=== THE DATA ===
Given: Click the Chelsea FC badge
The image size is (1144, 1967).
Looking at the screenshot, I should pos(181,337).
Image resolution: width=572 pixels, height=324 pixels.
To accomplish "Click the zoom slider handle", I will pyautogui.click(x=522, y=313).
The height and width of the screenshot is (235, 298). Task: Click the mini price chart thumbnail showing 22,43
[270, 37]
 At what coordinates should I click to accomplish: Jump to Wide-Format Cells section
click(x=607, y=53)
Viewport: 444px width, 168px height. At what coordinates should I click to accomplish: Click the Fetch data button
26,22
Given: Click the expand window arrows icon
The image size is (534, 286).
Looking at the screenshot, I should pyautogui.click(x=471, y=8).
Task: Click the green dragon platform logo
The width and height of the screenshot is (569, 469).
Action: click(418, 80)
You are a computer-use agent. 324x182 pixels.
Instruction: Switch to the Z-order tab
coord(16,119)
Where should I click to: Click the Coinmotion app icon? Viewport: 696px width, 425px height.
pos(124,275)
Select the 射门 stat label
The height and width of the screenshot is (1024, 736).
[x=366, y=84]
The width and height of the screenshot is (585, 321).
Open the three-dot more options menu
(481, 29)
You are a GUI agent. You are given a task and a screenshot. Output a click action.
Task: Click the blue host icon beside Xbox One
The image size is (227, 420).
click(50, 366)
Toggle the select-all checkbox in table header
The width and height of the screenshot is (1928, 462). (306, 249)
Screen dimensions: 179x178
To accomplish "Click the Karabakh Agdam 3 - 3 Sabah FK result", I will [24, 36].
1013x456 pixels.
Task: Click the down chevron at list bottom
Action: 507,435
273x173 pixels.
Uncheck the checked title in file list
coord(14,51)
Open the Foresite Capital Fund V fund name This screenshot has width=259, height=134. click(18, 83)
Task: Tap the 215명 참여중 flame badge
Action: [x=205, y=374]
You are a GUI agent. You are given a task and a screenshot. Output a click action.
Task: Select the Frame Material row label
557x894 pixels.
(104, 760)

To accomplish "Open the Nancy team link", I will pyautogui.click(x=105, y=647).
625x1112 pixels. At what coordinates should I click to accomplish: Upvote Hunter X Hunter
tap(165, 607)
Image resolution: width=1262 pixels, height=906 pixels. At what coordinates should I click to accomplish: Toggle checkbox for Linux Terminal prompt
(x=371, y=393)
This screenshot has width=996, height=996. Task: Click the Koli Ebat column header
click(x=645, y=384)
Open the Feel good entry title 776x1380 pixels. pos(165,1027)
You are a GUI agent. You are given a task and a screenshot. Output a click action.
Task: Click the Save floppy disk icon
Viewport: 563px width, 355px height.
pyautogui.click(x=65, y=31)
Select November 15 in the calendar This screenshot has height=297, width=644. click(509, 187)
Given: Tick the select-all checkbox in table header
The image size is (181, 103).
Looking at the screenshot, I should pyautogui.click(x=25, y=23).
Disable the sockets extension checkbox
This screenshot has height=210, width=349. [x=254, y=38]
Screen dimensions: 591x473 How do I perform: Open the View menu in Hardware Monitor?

=== TASK PROMPT ===
Starting at the top of the records, copy every line exactly.

=== ANSWER ===
Given: Click the Chelsea FC badge
The image size is (1144, 1967).
Looking at the screenshot, I should pos(181,337).
Image resolution: width=572 pixels, height=324 pixels.
To accomplish "Click the zoom slider handle", I will pyautogui.click(x=522, y=313).
The height and width of the screenshot is (235, 298). Task: Click the mini price chart thumbnail showing 22,43
[270, 37]
 At what coordinates should I click to accomplish: Jump to Wide-Format Cells section
click(x=607, y=53)
Viewport: 444px width, 168px height. At what coordinates should I click to accomplish: Click the Fetch data button
26,22
Given: Click the expand window arrows icon
The image size is (534, 286).
Looking at the screenshot, I should pyautogui.click(x=471, y=8).
Task: Click the green dragon platform logo
The width and height of the screenshot is (569, 469).
Action: click(418, 80)
You are a computer-use agent. 324x182 pixels.
Instruction: Switch to the Z-order tab
coord(16,119)
Where should I click to: Click the Coinmotion app icon? Viewport: 696px width, 425px height.
pos(124,275)
Select the 射门 stat label
The height and width of the screenshot is (1024, 736).
[x=366, y=84]
The width and height of the screenshot is (585, 321).
Open the three-dot more options menu
(481, 29)
You are a GUI agent. You are given a task and a screenshot. Output a click action.
Task: Click the blue host icon beside Xbox One
The image size is (227, 420).
click(50, 366)
Toggle the select-all checkbox in table header
The width and height of the screenshot is (1928, 462). (306, 249)
Screen dimensions: 179x178
To accomplish "Click the Karabakh Agdam 3 - 3 Sabah FK result", I will [24, 36].
1013x456 pixels.
Task: Click the down chevron at list bottom
Action: 507,435
273x173 pixels.
Uncheck the checked title in file list
coord(14,51)
Open the Foresite Capital Fund V fund name This screenshot has width=259, height=134. click(18, 83)
Task: Tap the 215명 참여중 flame badge
Action: [x=205, y=374]
You are a GUI agent. You are given a task and a screenshot. Output a click action.
Task: Select the Frame Material row label
557x894 pixels.
(104, 760)

To accomplish "Open the Nancy team link", I will pyautogui.click(x=105, y=647).
625x1112 pixels. At what coordinates should I click to accomplish: Upvote Hunter X Hunter
tap(165, 607)
Image resolution: width=1262 pixels, height=906 pixels. At what coordinates should I click to accomplish: Toggle checkbox for Linux Terminal prompt
(x=371, y=393)
This screenshot has width=996, height=996. Task: Click the Koli Ebat column header
click(x=645, y=384)
Open the Feel good entry title 776x1380 pixels. pos(165,1027)
You are a GUI agent. You are given a task and a screenshot. Output a click action.
Task: Click the Save floppy disk icon
Viewport: 563px width, 355px height.
pyautogui.click(x=65, y=31)
Select November 15 in the calendar This screenshot has height=297, width=644. click(509, 187)
Given: Tick the select-all checkbox in table header
The image size is (181, 103).
Looking at the screenshot, I should pyautogui.click(x=25, y=23).
Disable the sockets extension checkbox
This screenshot has height=210, width=349. [x=254, y=38]
Screen dimensions: 591x473 How do I perform: Open the View menu in Hardware Monitor?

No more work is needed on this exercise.